# 作業指示 1:
次の(a)〜(c)が災害情報とビッグデータの文章の内容と合っているか、それぞれ「はい」か「いいえ」で答え、判断の根拠となる本文の語句をそのまま引用せよ。
(a) これまでの災害情報は、行政から受け手への一方通行で流れていた。
(b) 部分的な印象に基づいた評価には、速報性がないとされている。
(c) ビッグデータで人の行動を見ると、客観性と速報性を兼ね備えたフィードバックが短期間で得られる。
# 作業指示 2:
災害情報とビッグデータの文章で、典型として挙げられている調査は何か。
# 作業指示 3:
災害情報とビッグデータの文章を、途切れたところから続けて書け。

# 提示文:
行政が発出した警告・警報に対し、受け手がどう反応し、
行動しているかをほぼリアルタイムで把握できる時代だ。
【人流ビッグデータ×AIで見る新型コロナウイルスの影響:
緊急事態宣言(4/7)による「外出自粛」への影響調査】が
まさにその典型である。
これは災害情報の面で画期的だ。
これまでの災害情報の流れは、行政から受け手への一方通行であった。
情報を発出した後に人々の行動変容を把握しようとしても、
部分的な印象に基づいた評価であったり、
時間的に間が開く事後評価となっていた。
前者は客観性がなく、後者は速報性がない。
しかし、ビックデータを使って人の行動を見ていくとなると話は変わる。
客観性と速報性を兼ね備えたフィードバックが短期間で手に入る。
あるメッセージで期待した通りの行動変容が見られるかすぐに評価できる。

データセットからの抜粋:
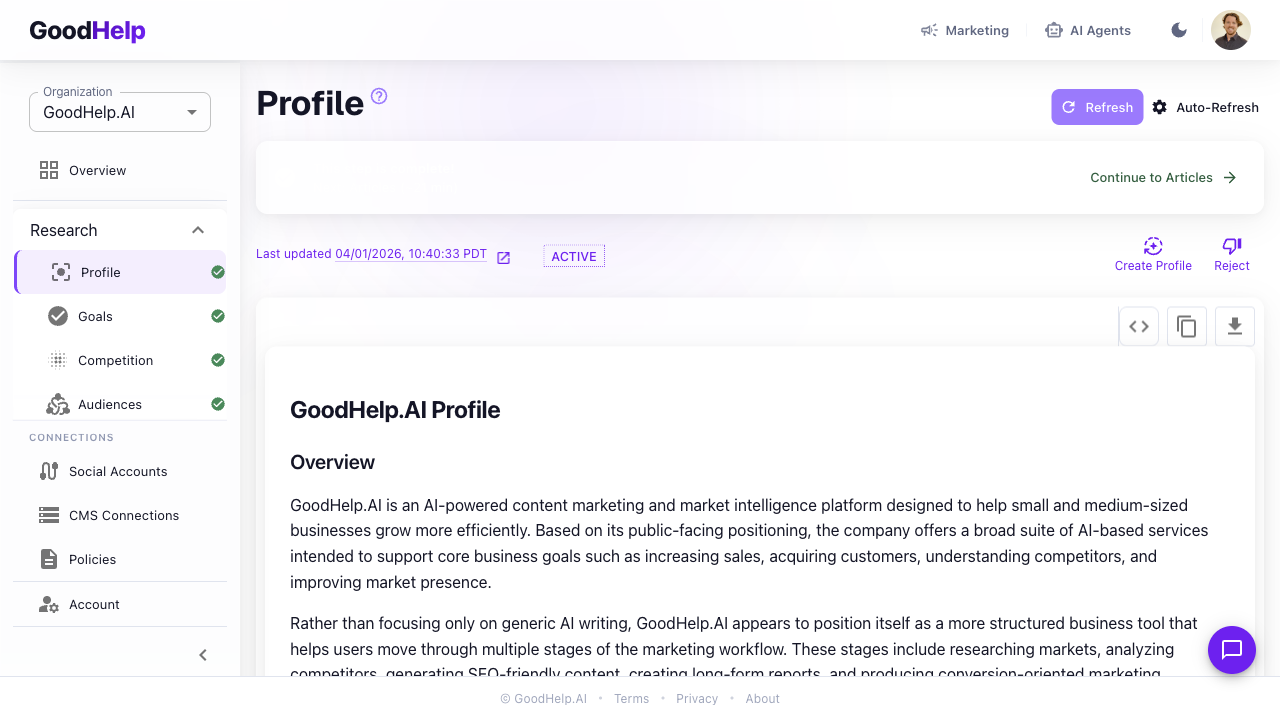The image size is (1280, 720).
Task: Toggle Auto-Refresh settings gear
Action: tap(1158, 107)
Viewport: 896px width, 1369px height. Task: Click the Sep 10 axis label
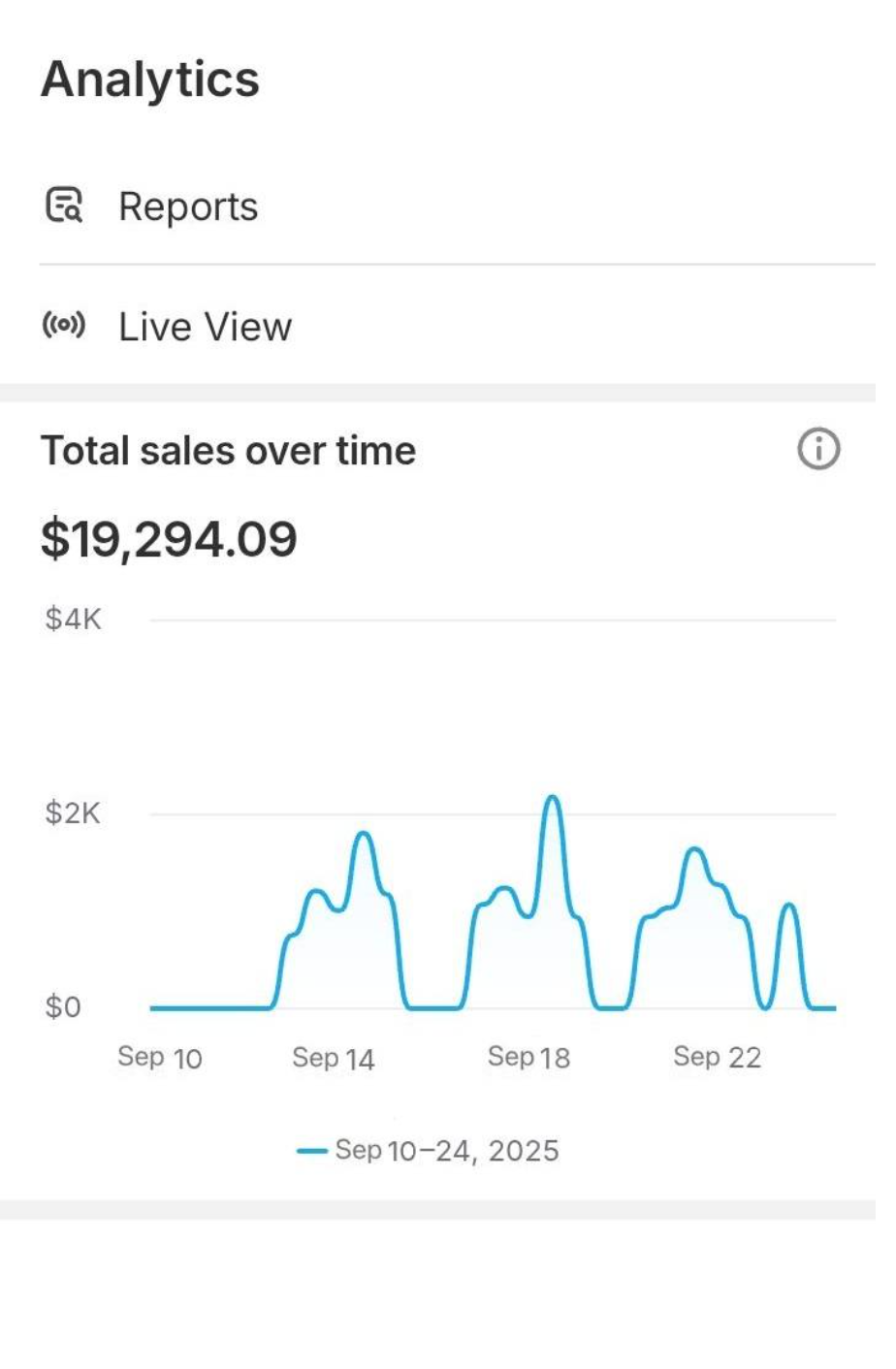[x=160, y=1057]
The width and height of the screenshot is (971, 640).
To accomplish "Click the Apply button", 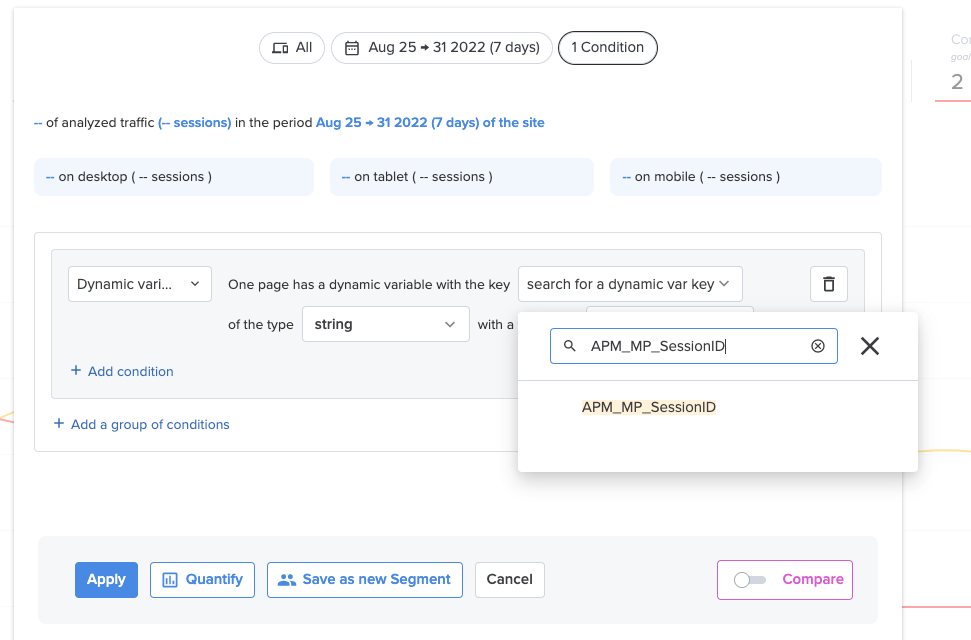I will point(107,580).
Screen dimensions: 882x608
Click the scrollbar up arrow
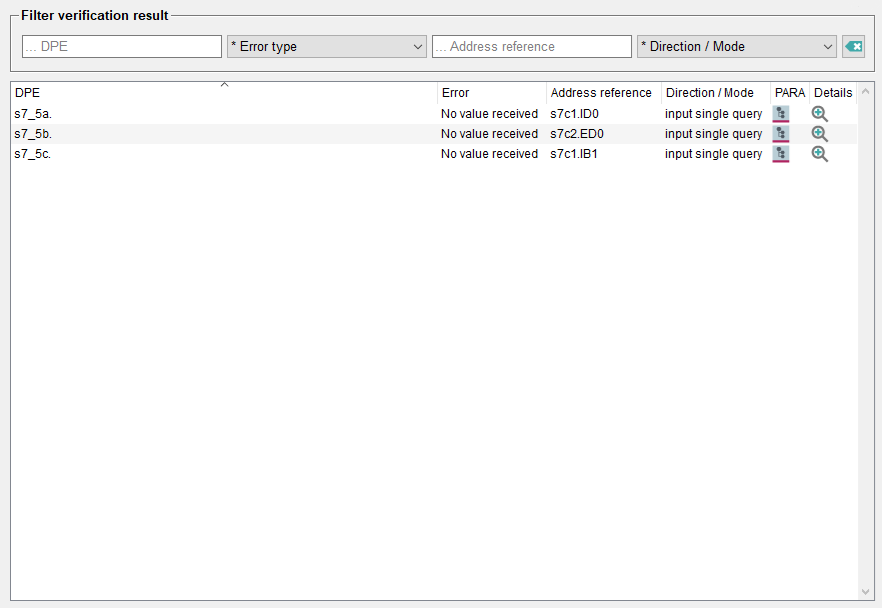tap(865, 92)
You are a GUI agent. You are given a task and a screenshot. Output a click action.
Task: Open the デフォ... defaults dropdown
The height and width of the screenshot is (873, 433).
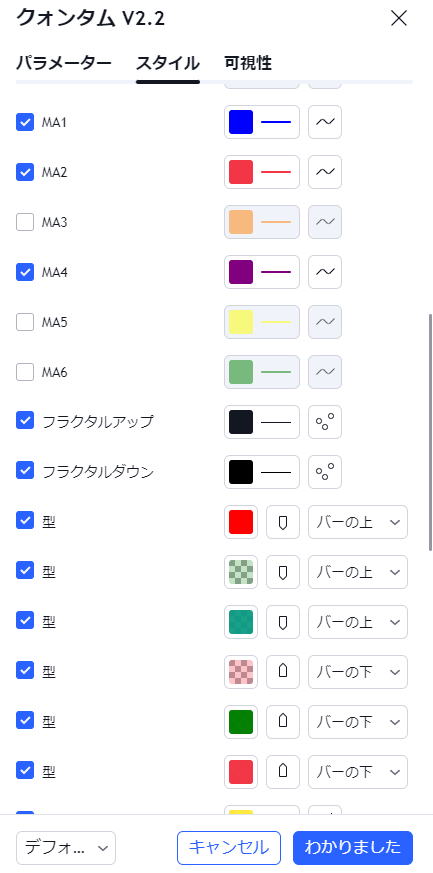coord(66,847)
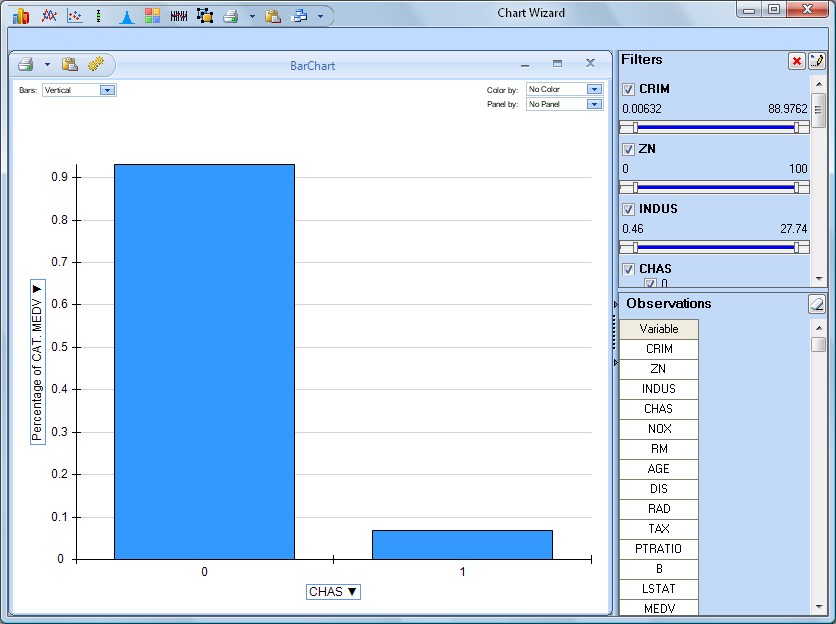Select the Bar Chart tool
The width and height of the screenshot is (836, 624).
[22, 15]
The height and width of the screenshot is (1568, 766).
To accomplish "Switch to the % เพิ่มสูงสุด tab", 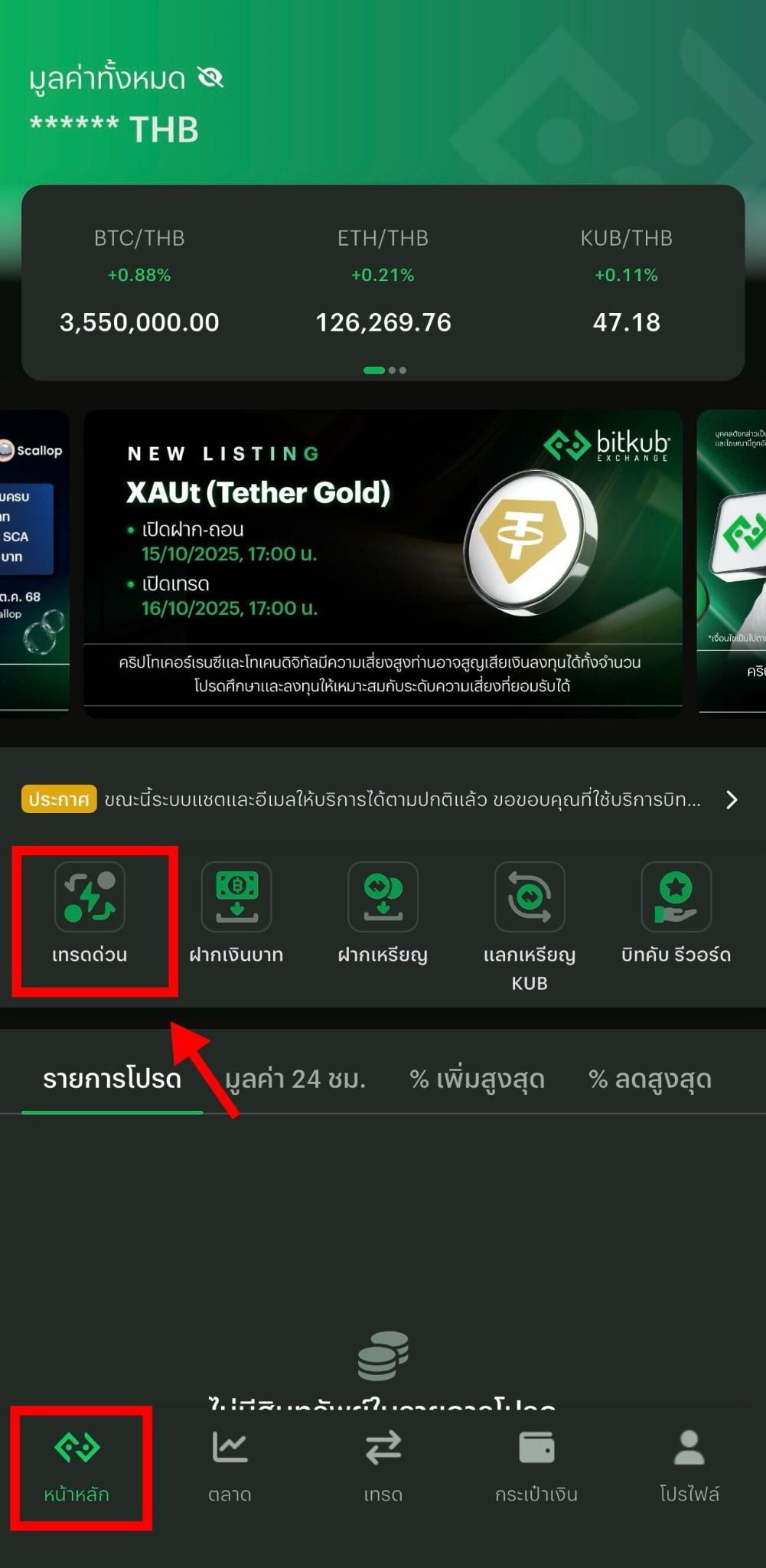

# 解答欄 1:
(a) はい:「これまでの災害情報の流れは、行政から受け手への一方通行であった。」
(b) いいえ:「前者は客観性がなく、後者は速報性がない。」
(c) はい:「客観性と速報性を兼ね備えたフィードバックが短期間で手に入る。」

# 解答欄 2:
【人流ビッグデータ×AIで見る新型コロナウイルスの影響:緊急事態宣言(4/7)による「外出自粛」への影響調査】

# 解答欄 3:
行政は受け手の行動変化(あるいは不変化)を踏まえ、
メッセージの内容や対策を早いサイクルで修正していくことが可能だ。
災害対策の分野でもこの技術が使われる余地が十分にある。
行政が避難勧告や避難指示を呼びかけた後の住民の行動が
見える形で行政にフィードバックされる。
行政はそれを踏まえて対応やメッセージを変えていく。
短期間に状況が悪化するタイプの災害では
現実的には運用面などで無理があるかもしれない。
人の行動を見て呼びかけを変化させていく程度の時間的余裕はあるはずだ。
そうした場面での導入が今後期待される技術だ。